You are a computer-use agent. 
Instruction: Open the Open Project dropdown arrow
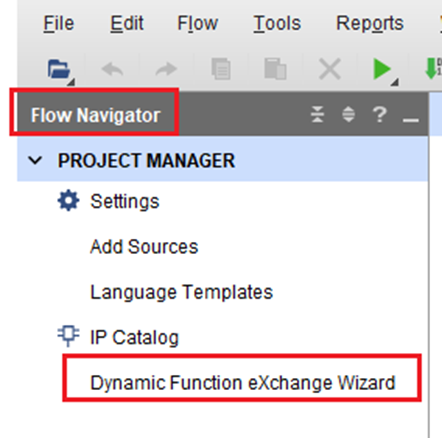[x=71, y=82]
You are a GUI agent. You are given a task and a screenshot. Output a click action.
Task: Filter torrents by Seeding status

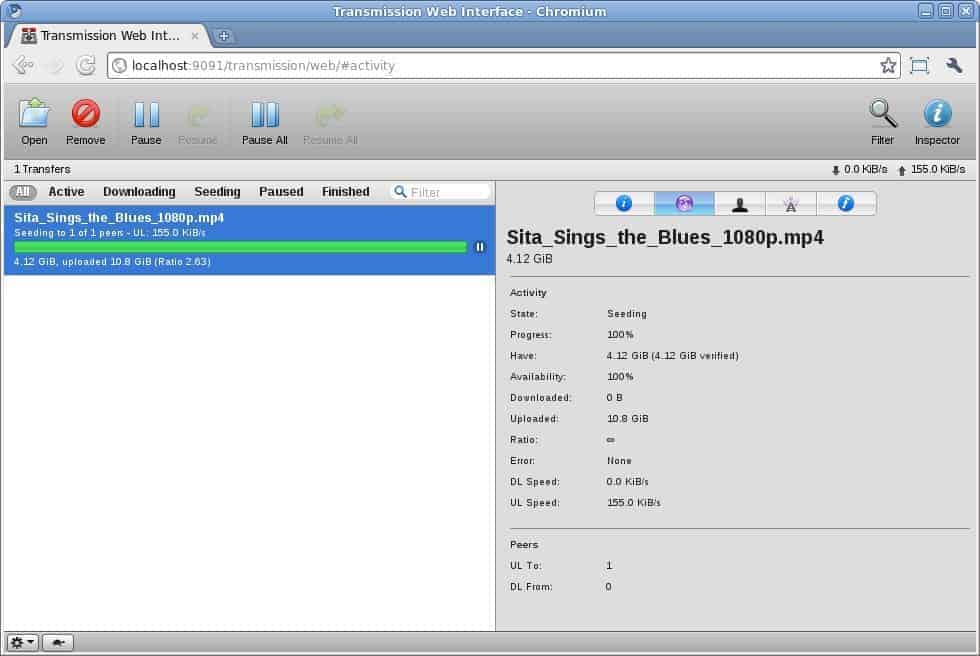point(217,191)
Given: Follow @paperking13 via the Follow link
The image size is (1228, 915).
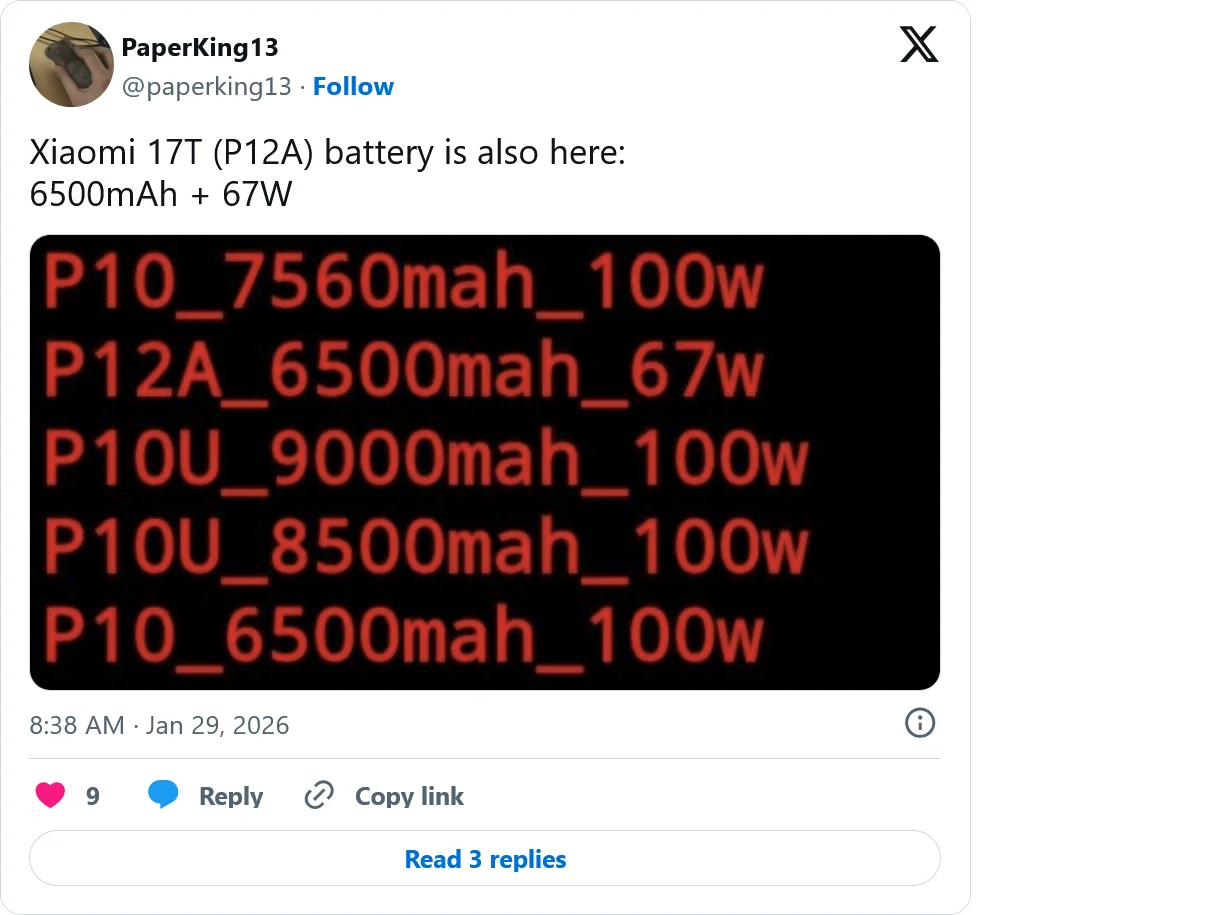Looking at the screenshot, I should [353, 86].
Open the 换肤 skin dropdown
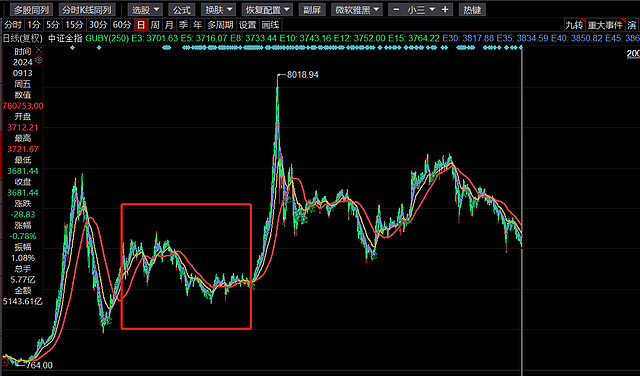This screenshot has width=640, height=376. (x=218, y=9)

*****

**PROBLEM**
Set apart and copy each line of the records that holds the word "agent".

**EXPECTED OUTPUT**
You are a computer-use agent. 
You are a GUI agent. You are given a task and a screenshot. Output a click action.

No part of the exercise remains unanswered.